Ohio State University researchers have invented a technique to record three-dimensional scans of the gases and solids that mix inside boilers and other industrial processing reactors.
Scientists can use the patented technique, called electrical capacitance volume tomography (ECVT), to observe how the density of materials varies inside a reactor. The end result could be better monitoring of reactor systems, including power plants.
L.S. Fan, a Distinguished University Professor and the John C. Easton Professor of Engineering in the Department of Chemical and Biomolecular Engineering at Ohio State, said, “Hospitals use tomography to view areas of the body that aren’t easily or safely accessible, and the interiors of boilers and other high temperature reactors in industry are similarly inaccessible.”
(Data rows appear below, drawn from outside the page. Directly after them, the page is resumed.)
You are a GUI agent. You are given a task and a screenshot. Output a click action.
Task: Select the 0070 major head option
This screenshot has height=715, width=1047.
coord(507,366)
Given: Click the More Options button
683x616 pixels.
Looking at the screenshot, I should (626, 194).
Fan studies the processes for converting coal to liquid fuels and chemicals, in order to optimise the energy conversion efficiency while reducing power plant emissions.
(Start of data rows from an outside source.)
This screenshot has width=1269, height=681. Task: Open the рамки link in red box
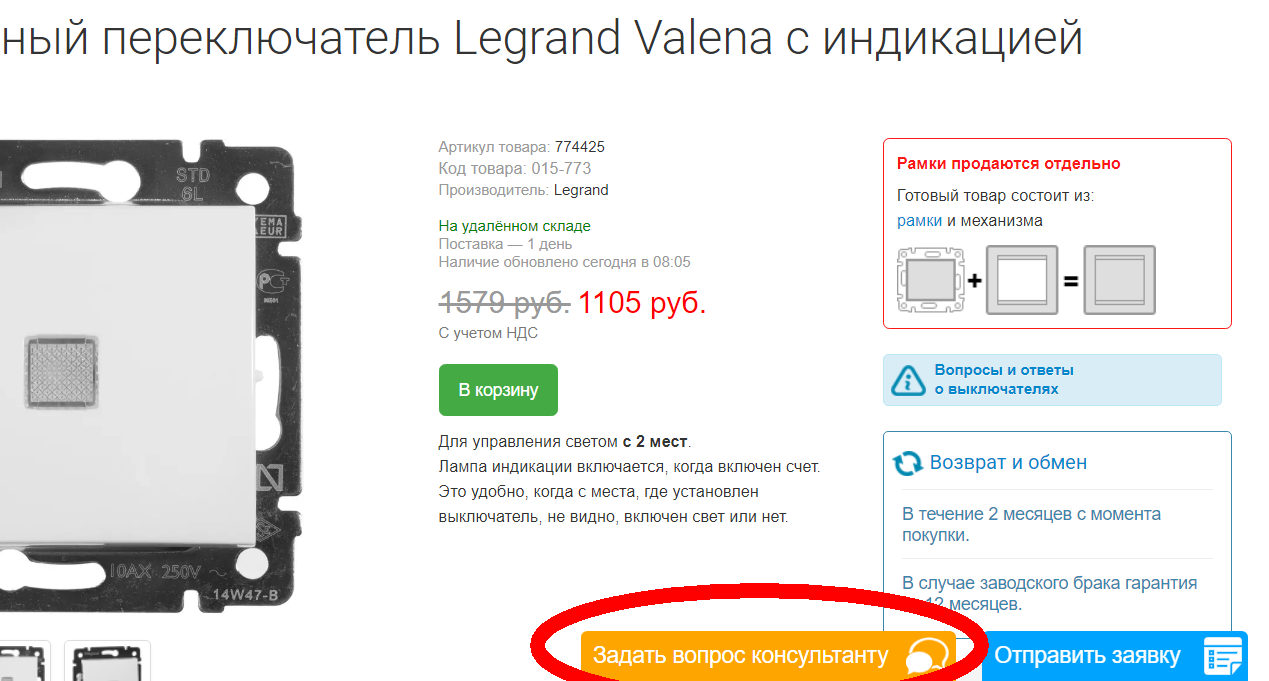pyautogui.click(x=919, y=221)
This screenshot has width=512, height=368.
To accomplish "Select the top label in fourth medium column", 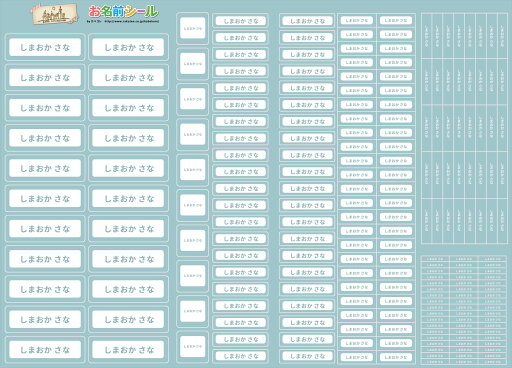I will 307,21.
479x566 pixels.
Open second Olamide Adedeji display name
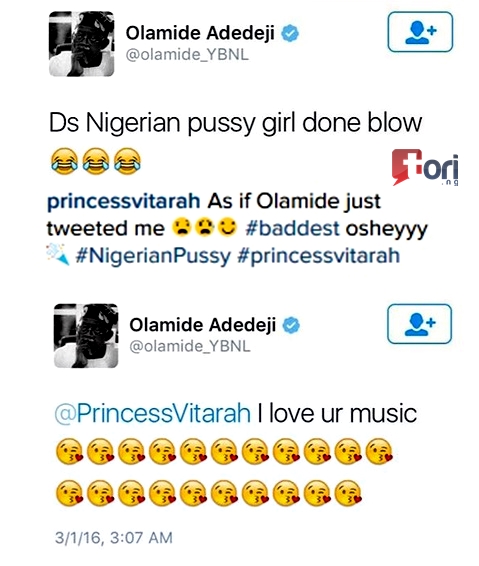click(x=203, y=325)
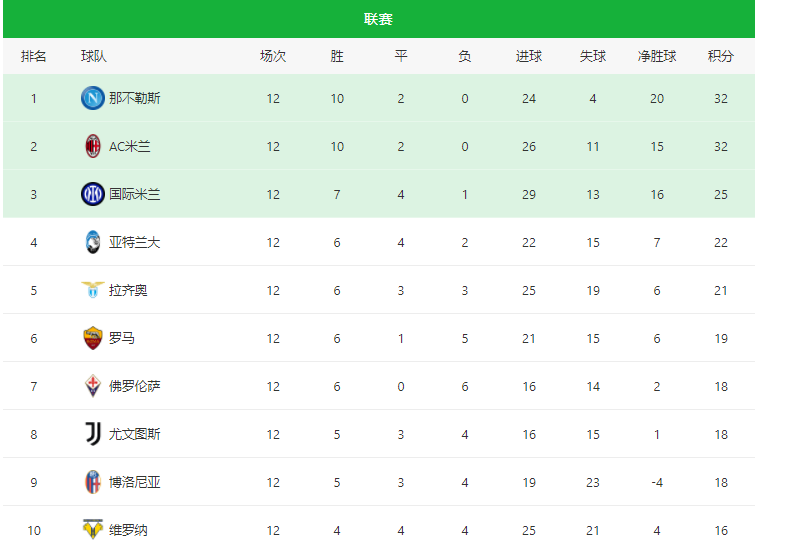Click the Napoli team logo
Viewport: 786px width, 553px height.
pos(93,98)
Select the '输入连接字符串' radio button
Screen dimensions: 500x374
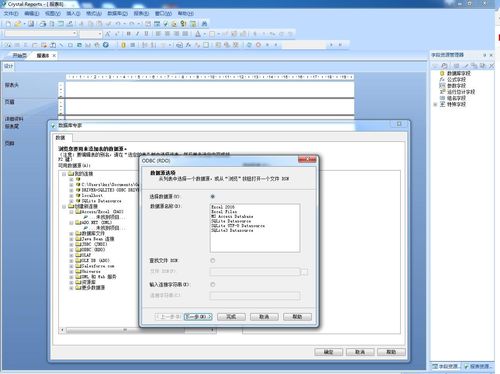(213, 284)
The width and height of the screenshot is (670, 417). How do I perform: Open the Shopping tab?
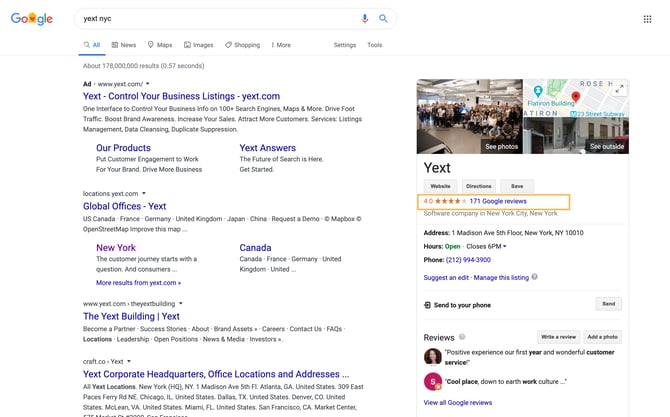242,45
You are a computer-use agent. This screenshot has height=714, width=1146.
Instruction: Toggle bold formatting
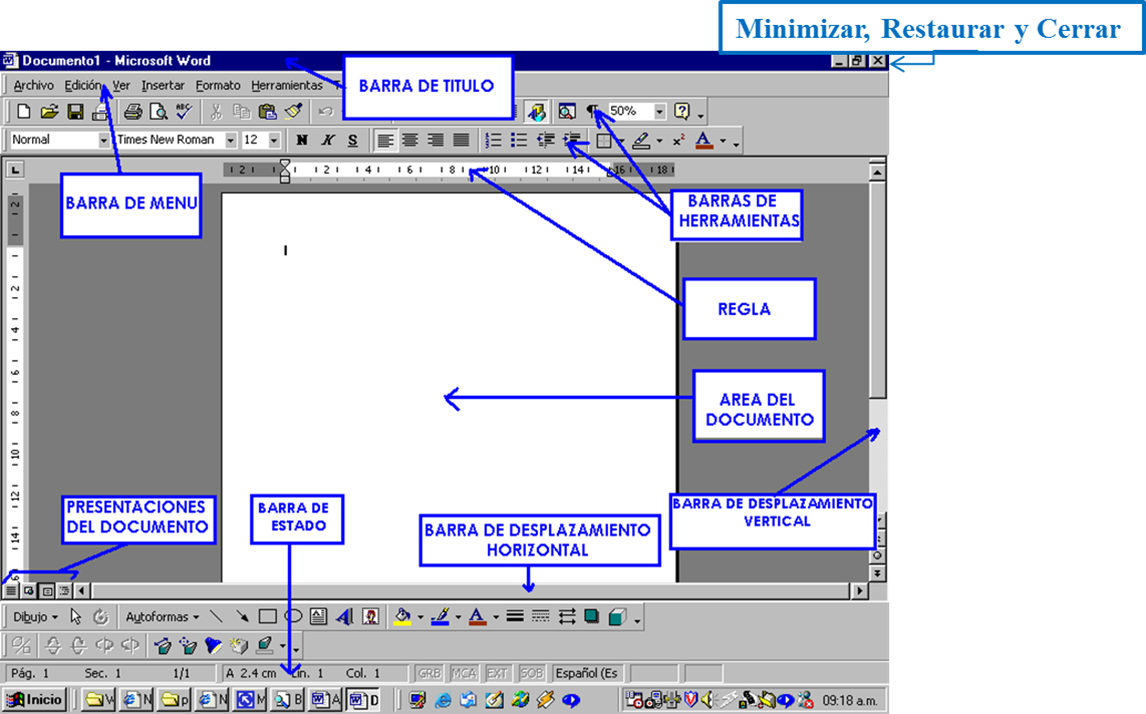[x=301, y=140]
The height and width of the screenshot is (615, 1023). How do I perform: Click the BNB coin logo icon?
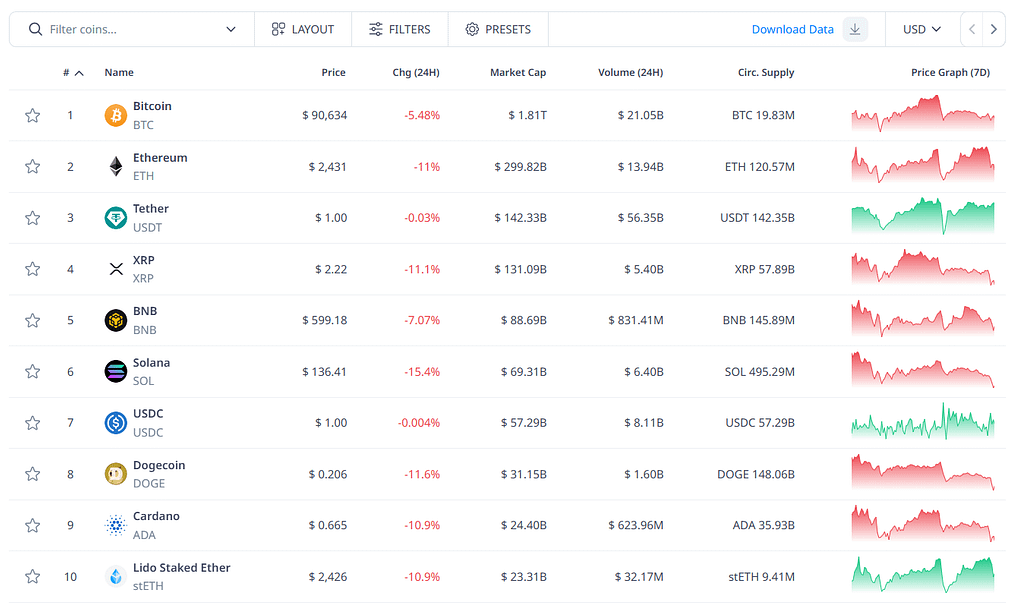[x=116, y=320]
“Right now, the way to convert coal or natural gas to liquid fuels is in high-temperature, high-pressure reactors,” Fan said. “But if we’re going to develop processes to achieve high energy conversion efficiency, we need to be able to see inside those reactors to know how they work. That’s why we developed ECVT.”
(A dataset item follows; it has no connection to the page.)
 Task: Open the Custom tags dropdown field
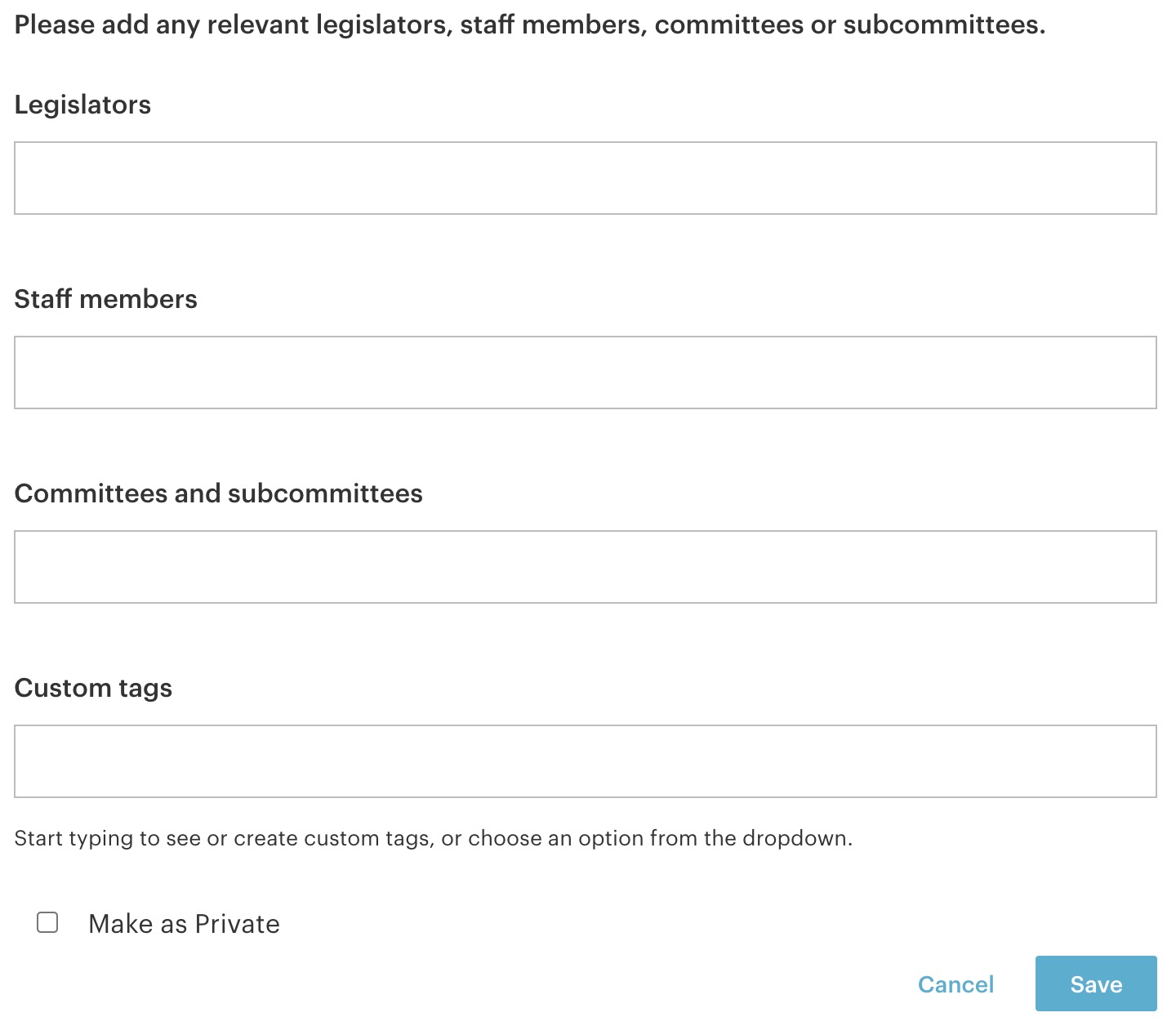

The invention includes a sensor system that measures the capacitance, or the ability to store an electrical charge, of the materials inside the reactor. Software then converts those measurements to information about the materials’ composition.
Materials flow inside these hot reactors in complex ways. So the key to making ECVT work is a visualisation system that presents the rapidly changing data accurately in three dimensions.
Other techniques produce two-dimensional images, or less accurate images. But ECVT gives scientists the accurate three-dimensional images they need to manage the industrial chemical reactors in real time.